Another relevant aspect, which is rarely addressed, concerns patients who willingly decide not to undergo TP53 testing. As we noticed a significant number of such cases, since December 2014 we have kept a track record of declined testing. Of note, 23.4% (11/47) of individuals, who were offered the TP53 analysis following genetic counseling, declined to be tested. This proportion is exceptionally high, especially if compared with the declining of the BRCA1/2 analysis within the same time span, occurring in <2% (13/776) of cases and with a steadily decreasing trend (3/352, <1% during the last year). A possible explanation of this phenomenon is that, though the use of genetic testing for preventive purposes has kept increasing in daily clinical practice along with testing acceptance, investigating a condition that lacks of effective preventive measures for all the expected cancers, such as LFS, still conveys a heavy psychological burden in a considerable proportion of individuals.

Genetic counseling and testing are now frequently requested shortly after diagnosis in order to inform treatment in women affected with BrCa. The identification of a mutation in high-penetrance genes, including TP53, might heavily influence the decisions about treatment procedures. Nevertheless, since December 2014, 13% (3/23) of our newly diagnosed patients, eligible to the TP53 analysis, consented to undergo the BRCA1/2 analysis but declined TP53 testing. Based on these considerations it is thus to be acknowledged that the TP53 analysis is a peculiar type of testing, which should be offered in the context of a thorough genetic counseling. In order to reduce the testing-related distress we now avoid, if feasible with respect to treatment timing, concurrent BRCA1/2 and TP53 analyses, offering the latter as a second-line testing even in newly diagnosed women who need to define treatment strategies.
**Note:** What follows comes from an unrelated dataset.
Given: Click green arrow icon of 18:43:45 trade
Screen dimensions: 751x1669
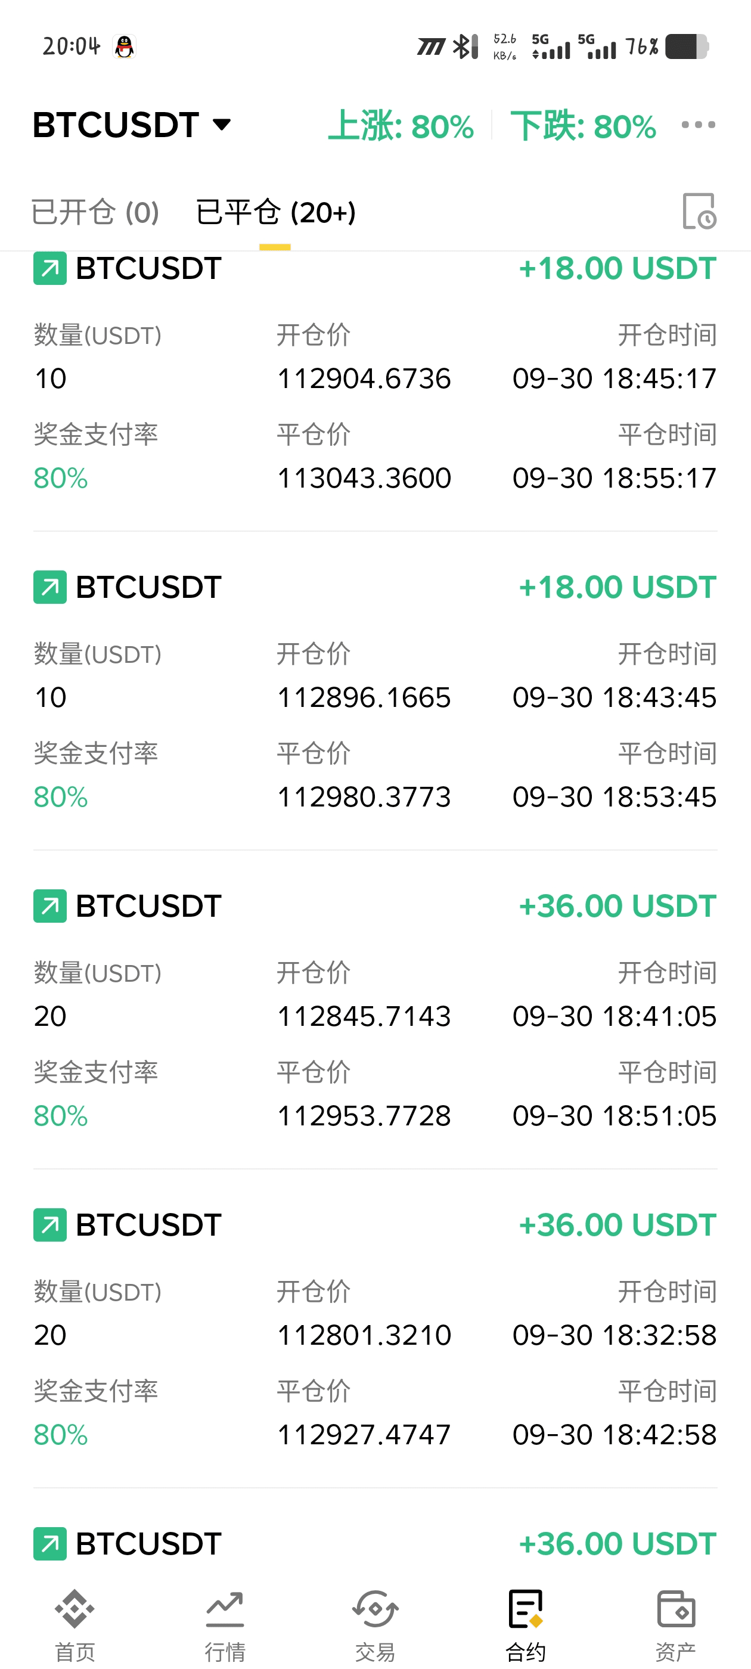Looking at the screenshot, I should 50,587.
Although, as underlined by O’Shea et al., multi-gene panels for BrCa are highly cost-effective, allow to reduce testing times and may improve our understanding of the phenotype of cancer-predisposing syndromes, they also make more challenging a comprehensive genetic counseling. Therefore, in order to avoid adverse effects correlated with unnecessary or unwanted testing, it seems appropriate to consider panel testing which include TP53 in routine clinical practice with caution, making use of the clinical selection criteria as a valuable tool for advising genetic testing.